Plantheon Opens Bt400m Chemical Fertiliser Plant29 May 2009 • by Natalie Aster
Plantheon, the agribusiness arm of the Sirivadhanabhakdi family, yesterday opened a Bt400-million chemical-fertiliser plant in Ayutthaya to satisfy its own needs as well as market demand.
"We expect to enter the fertiliser market, as there is less competition in the domestic market and there are limited manufacturers of fertiliser for energy plants in the global market," president Prasert Maekwatana said yesterday.
Plantheon's wholly owned subsidiary Terragro built the facility on 150 rai of land. Production capacity is 1 million tonnes per year.

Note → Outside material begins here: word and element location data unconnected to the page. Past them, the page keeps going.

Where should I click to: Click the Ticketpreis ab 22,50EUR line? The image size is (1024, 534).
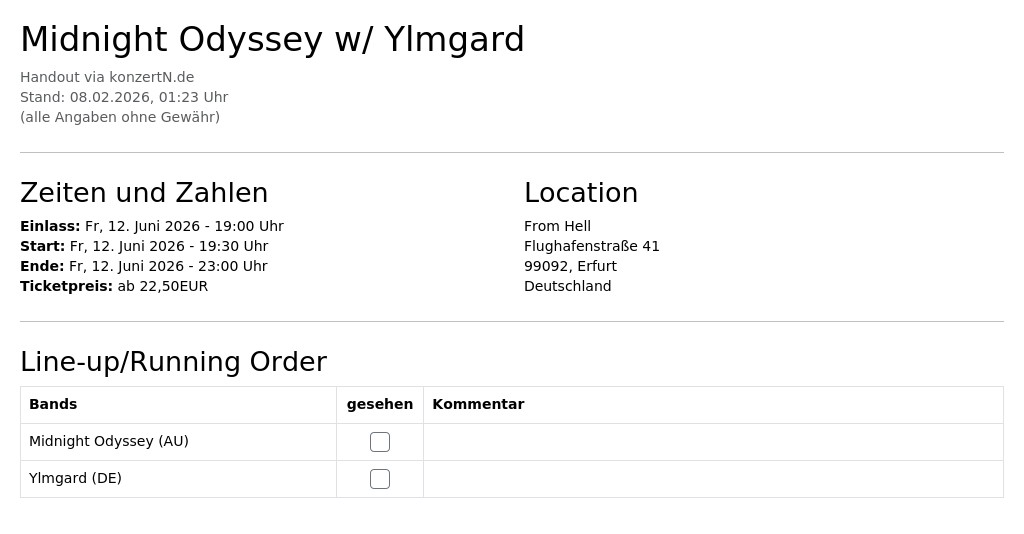pyautogui.click(x=114, y=287)
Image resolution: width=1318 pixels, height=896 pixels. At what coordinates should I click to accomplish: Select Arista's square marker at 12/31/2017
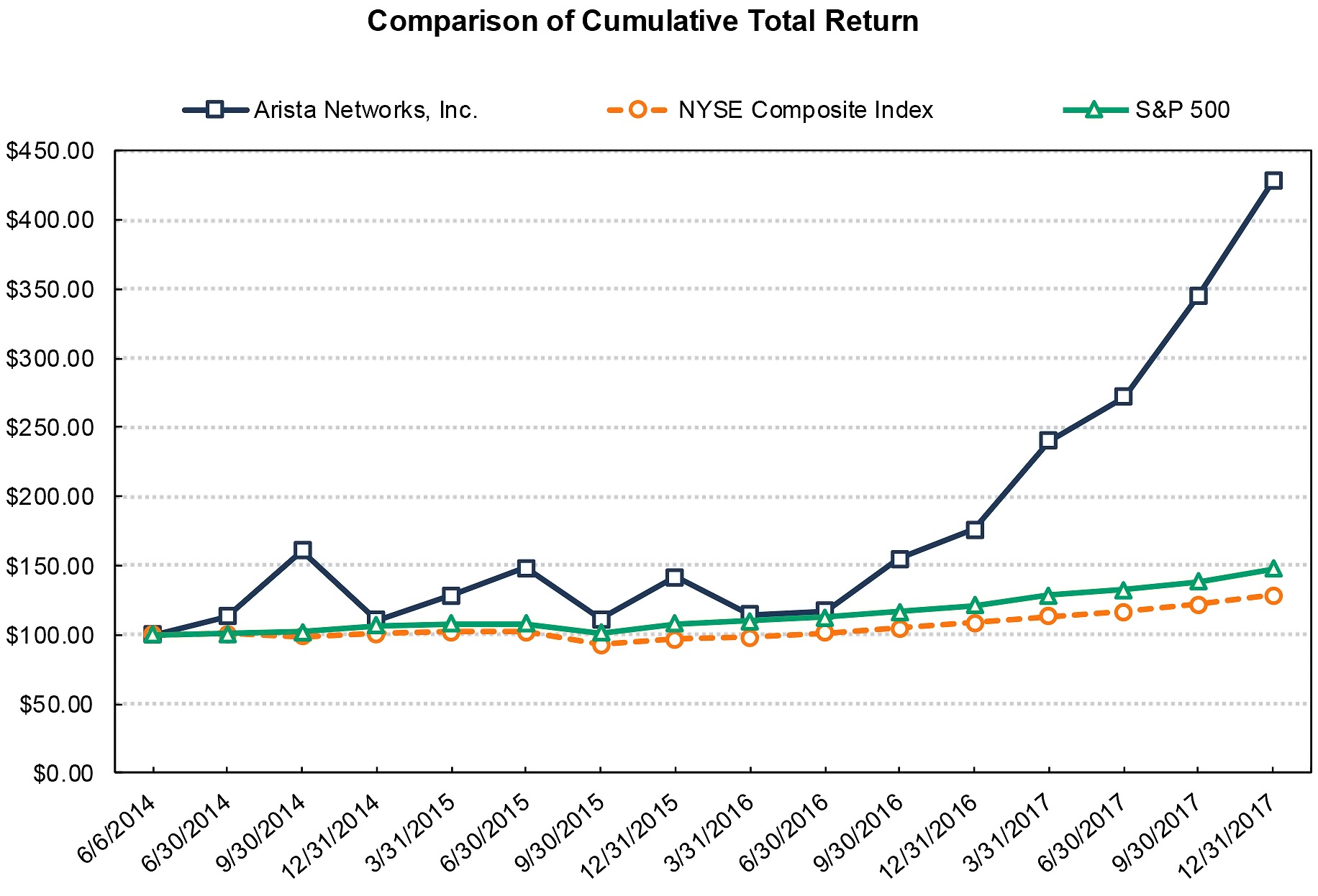(x=1273, y=180)
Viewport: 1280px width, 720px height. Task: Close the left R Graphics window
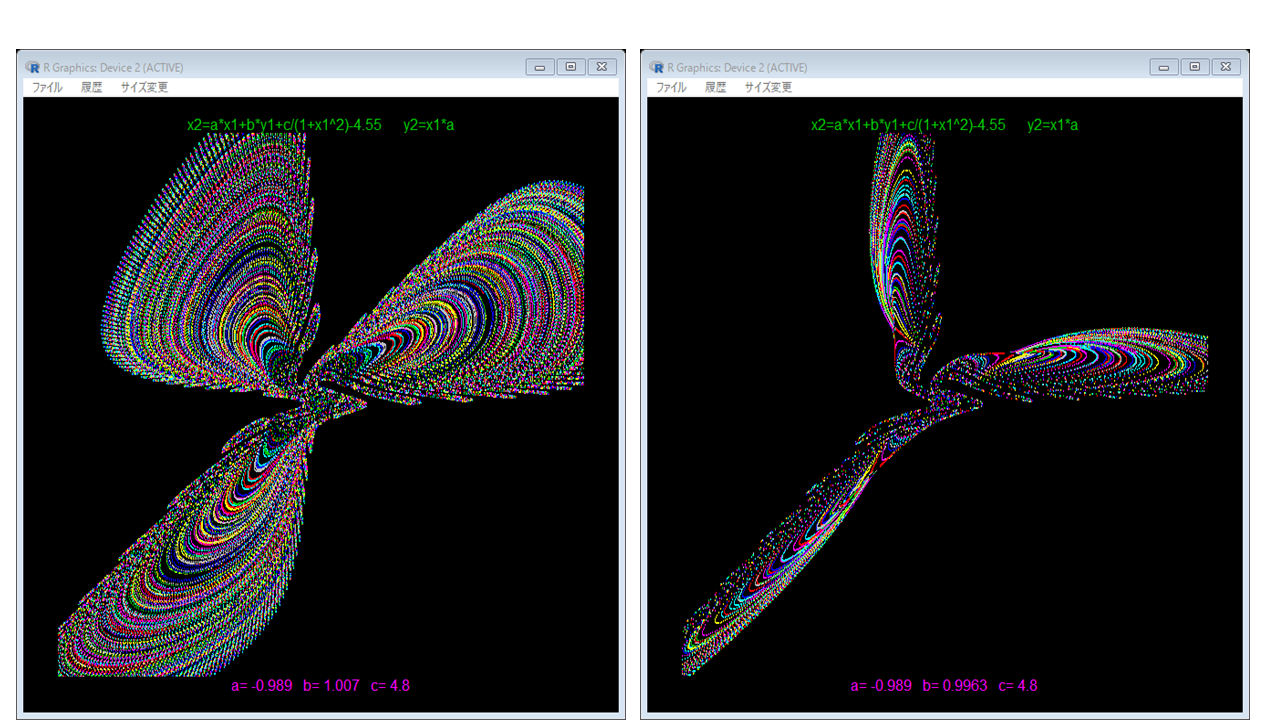602,67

About 80 per cent of its output will be marketed under the Crown brand and the rest is for the company's use.
In four years, the fertiliser market has expanded from Bt4 billion to Bt6 billion, or 4 million tonnes per year.
The company produced 250,000 tonnes of fertiliser last year and has more than 200 distributors around the country.
It plans to launch a marketing strategy emphasising brand recognition through demonstrations for consumers and distribution channels through price promotions, such as wholesale discounts.
"Despite the economic downturn and petroleum price instability, we still believe that the domestic fertiliser market will recover soon because next quarter is the season when farmers increase their production.
"The government also places great importance on food products. Farmers need to raise more to answer the demand from the market," Prasert said.
Plantheon has prepared seven types of chemical fertilisers to satisfy all consumer categories. Their chemical formulas depend on the kind of plant.
The company plans to increase the plant's capacity next year in expectation of 15-per-cent growth in sales.
Within three years, the company will reach the break-even point, Prasert added.